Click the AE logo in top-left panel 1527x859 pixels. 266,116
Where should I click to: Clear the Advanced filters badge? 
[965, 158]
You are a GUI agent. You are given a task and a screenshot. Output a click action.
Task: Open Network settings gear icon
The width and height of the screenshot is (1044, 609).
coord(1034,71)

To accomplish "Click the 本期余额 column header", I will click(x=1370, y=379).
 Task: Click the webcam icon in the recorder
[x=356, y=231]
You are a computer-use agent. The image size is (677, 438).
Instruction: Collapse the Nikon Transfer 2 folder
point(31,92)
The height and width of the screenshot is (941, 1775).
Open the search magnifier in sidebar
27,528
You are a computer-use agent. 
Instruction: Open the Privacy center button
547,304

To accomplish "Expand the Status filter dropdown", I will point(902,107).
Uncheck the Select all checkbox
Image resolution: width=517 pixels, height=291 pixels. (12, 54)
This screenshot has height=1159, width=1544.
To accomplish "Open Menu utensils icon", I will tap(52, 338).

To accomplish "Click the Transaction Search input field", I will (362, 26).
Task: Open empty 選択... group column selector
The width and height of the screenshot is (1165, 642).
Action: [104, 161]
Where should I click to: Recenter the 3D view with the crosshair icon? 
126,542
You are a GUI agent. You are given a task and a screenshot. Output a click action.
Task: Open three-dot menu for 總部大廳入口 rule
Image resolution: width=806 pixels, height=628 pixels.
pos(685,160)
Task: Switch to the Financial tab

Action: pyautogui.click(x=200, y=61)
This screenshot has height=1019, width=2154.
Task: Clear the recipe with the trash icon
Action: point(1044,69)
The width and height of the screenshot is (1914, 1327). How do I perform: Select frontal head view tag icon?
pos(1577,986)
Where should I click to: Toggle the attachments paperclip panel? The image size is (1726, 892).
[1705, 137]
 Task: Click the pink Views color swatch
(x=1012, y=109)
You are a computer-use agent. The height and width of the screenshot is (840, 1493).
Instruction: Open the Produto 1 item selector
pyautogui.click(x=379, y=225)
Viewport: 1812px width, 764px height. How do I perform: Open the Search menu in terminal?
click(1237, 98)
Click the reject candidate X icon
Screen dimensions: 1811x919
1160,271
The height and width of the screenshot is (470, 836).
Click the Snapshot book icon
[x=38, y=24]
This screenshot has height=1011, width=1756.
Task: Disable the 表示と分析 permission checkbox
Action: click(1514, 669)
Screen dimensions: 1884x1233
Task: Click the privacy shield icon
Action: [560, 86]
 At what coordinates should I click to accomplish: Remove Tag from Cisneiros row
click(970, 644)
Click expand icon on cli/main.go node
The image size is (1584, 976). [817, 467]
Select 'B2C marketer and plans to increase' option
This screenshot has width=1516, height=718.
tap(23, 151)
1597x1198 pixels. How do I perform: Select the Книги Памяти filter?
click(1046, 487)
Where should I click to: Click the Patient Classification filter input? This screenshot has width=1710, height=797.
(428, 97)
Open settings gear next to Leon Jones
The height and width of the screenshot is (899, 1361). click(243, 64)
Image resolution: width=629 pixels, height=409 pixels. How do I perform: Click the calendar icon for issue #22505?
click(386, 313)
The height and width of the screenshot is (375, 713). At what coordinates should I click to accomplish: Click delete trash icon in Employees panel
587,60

○ ○ ○ ○

→ What is needed:
The entries above are to be restated word for word.

→ Solution:
Click the AE logo in top-left panel 1527x859 pixels. 266,116
Where should I click to: Clear the Advanced filters badge? 
[965, 158]
You are a GUI agent. You are given a task and a screenshot. Output a click action.
Task: Open Network settings gear icon
The width and height of the screenshot is (1044, 609).
coord(1034,71)

To accomplish "Click the 本期余额 column header", I will click(x=1370, y=379).
 Task: Click the webcam icon in the recorder
[x=356, y=231]
You are a computer-use agent. The image size is (677, 438).
Instruction: Collapse the Nikon Transfer 2 folder
point(31,92)
The height and width of the screenshot is (941, 1775).
Open the search magnifier in sidebar
27,528
You are a computer-use agent. 
Instruction: Open the Privacy center button
547,304

To accomplish "Expand the Status filter dropdown", I will point(902,107).
Uncheck the Select all checkbox
Image resolution: width=517 pixels, height=291 pixels. (12, 54)
This screenshot has height=1159, width=1544.
To accomplish "Open Menu utensils icon", I will tap(52, 338).

To accomplish "Click the Transaction Search input field", I will (362, 26).
Task: Open empty 選択... group column selector
The width and height of the screenshot is (1165, 642).
Action: [104, 161]
Where should I click to: Recenter the 3D view with the crosshair icon? 
126,542
You are a GUI agent. You are given a task and a screenshot. Output a click action.
Task: Open three-dot menu for 總部大廳入口 rule
Image resolution: width=806 pixels, height=628 pixels.
pos(685,160)
Task: Switch to the Financial tab

Action: pyautogui.click(x=200, y=61)
This screenshot has height=1019, width=2154.
Task: Clear the recipe with the trash icon
Action: point(1044,69)
The width and height of the screenshot is (1914, 1327). How do I perform: Select frontal head view tag icon?
pos(1577,986)
Where should I click to: Toggle the attachments paperclip panel? The image size is (1726, 892).
[1705, 137]
 Task: Click the pink Views color swatch
(x=1012, y=109)
You are a computer-use agent. The height and width of the screenshot is (840, 1493).
Instruction: Open the Produto 1 item selector
pyautogui.click(x=379, y=225)
Viewport: 1812px width, 764px height. How do I perform: Open the Search menu in terminal?
click(1237, 98)
Click the reject candidate X icon
Screen dimensions: 1811x919
1160,271
The height and width of the screenshot is (470, 836).
Click the Snapshot book icon
[x=38, y=24]
This screenshot has height=1011, width=1756.
Task: Disable the 表示と分析 permission checkbox
Action: click(1514, 669)
Screen dimensions: 1884x1233
Task: Click the privacy shield icon
Action: [560, 86]
 At what coordinates should I click to accomplish: Remove Tag from Cisneiros row
click(970, 644)
Click expand icon on cli/main.go node
The image size is (1584, 976). [817, 467]
Select 'B2C marketer and plans to increase' option
This screenshot has width=1516, height=718.
tap(23, 151)
1597x1198 pixels. How do I perform: Select the Книги Памяти filter?
click(1046, 487)
Where should I click to: Click the Patient Classification filter input? This screenshot has width=1710, height=797.
(428, 97)
Open settings gear next to Leon Jones
The height and width of the screenshot is (899, 1361). click(243, 64)
Image resolution: width=629 pixels, height=409 pixels. How do I perform: Click the calendar icon for issue #22505?
click(386, 313)
The height and width of the screenshot is (375, 713). At what coordinates should I click to accomplish: Click delete trash icon in Employees panel
587,60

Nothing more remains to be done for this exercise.